# [EXERCISE PROMPT]
Starting at the top of the entries below, set down each line exactly as written, and stop after the line containing "Lịch (1193, 440)".

# [GIVEN DATA]

============

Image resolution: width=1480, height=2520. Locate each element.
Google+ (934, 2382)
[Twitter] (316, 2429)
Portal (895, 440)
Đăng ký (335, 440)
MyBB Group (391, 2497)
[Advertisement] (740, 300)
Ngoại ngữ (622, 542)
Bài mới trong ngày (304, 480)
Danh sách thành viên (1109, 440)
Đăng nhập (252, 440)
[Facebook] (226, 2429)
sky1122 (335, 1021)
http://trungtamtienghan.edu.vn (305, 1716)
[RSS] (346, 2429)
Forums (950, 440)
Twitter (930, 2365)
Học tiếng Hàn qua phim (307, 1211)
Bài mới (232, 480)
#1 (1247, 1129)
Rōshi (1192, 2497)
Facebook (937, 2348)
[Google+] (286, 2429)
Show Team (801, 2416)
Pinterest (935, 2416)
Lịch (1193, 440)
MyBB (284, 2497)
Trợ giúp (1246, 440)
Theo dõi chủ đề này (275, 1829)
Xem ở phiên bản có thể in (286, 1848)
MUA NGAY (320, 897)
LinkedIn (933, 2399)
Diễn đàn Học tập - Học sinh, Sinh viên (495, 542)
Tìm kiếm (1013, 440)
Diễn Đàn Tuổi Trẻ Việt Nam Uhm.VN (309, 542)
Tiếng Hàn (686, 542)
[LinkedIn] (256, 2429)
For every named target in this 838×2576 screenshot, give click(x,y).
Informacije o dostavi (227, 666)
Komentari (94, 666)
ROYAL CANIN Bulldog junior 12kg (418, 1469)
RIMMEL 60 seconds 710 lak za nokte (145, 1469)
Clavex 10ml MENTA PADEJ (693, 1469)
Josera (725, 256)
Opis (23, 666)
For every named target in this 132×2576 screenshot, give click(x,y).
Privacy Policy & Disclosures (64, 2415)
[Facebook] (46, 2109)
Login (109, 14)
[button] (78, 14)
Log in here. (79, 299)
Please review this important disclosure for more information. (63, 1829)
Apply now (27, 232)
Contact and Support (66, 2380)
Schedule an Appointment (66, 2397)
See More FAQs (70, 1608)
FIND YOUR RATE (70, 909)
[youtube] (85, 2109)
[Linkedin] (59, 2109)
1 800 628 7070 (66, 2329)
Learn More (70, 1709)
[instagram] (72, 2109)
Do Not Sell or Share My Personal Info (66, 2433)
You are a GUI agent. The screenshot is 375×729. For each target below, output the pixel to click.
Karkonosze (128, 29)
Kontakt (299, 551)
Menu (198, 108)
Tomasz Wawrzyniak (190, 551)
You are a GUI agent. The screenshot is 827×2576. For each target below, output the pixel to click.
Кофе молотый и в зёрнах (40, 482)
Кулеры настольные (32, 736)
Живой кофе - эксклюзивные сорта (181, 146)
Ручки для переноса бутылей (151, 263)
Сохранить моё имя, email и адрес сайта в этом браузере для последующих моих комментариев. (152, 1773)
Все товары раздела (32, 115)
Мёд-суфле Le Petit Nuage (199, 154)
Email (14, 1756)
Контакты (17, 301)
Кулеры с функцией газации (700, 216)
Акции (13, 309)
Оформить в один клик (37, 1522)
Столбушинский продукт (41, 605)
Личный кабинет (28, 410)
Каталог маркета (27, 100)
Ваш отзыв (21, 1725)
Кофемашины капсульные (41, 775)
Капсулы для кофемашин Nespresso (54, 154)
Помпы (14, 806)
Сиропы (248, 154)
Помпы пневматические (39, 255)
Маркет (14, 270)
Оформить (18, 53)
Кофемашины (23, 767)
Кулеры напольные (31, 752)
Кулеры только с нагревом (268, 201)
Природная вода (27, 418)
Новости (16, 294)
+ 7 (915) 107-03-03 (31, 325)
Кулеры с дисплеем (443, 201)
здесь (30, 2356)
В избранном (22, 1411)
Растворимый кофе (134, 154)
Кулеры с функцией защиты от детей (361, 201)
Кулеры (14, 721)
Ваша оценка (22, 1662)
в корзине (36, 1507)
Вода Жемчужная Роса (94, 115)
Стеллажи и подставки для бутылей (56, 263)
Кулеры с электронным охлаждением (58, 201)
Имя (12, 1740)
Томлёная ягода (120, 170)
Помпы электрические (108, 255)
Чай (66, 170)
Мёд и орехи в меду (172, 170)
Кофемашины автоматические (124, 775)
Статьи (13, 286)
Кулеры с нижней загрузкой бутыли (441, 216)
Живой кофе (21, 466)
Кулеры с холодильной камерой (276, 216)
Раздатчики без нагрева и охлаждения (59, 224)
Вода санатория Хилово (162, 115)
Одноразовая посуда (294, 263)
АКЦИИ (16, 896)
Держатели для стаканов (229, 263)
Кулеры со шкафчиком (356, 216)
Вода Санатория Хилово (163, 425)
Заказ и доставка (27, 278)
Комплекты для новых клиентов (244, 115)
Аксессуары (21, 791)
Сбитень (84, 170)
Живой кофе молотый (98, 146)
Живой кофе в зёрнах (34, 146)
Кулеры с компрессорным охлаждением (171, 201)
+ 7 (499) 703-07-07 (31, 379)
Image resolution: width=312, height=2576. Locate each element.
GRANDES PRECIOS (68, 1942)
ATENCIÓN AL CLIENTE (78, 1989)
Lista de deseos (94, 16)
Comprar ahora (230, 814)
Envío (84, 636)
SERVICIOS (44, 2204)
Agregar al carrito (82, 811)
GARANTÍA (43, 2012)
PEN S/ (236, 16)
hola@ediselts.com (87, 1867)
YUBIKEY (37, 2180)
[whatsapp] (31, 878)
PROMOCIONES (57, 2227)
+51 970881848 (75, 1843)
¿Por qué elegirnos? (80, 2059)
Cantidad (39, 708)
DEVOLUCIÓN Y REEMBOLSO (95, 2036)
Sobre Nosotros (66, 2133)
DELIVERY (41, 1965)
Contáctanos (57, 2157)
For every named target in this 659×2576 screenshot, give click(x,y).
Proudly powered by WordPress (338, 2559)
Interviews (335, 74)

============

# [WRITTEN RESPONSE]
Image resolution: width=1480, height=2520. Locate each element.
Google+ (934, 2382)
[Twitter] (316, 2429)
Portal (895, 440)
Đăng ký (335, 440)
MyBB Group (391, 2497)
[Advertisement] (740, 300)
Ngoại ngữ (622, 542)
Bài mới trong ngày (304, 480)
Danh sách thành viên (1109, 440)
Đăng nhập (252, 440)
[Facebook] (226, 2429)
sky1122 (335, 1021)
http://trungtamtienghan.edu.vn (305, 1716)
[RSS] (346, 2429)
Forums (950, 440)
Twitter (930, 2365)
Học tiếng Hàn qua phim (307, 1211)
Bài mới (232, 480)
#1 (1247, 1129)
Rōshi (1192, 2497)
Facebook (937, 2348)
[Google+] (286, 2429)
Show Team (801, 2416)
Pinterest (935, 2416)
Lịch (1193, 440)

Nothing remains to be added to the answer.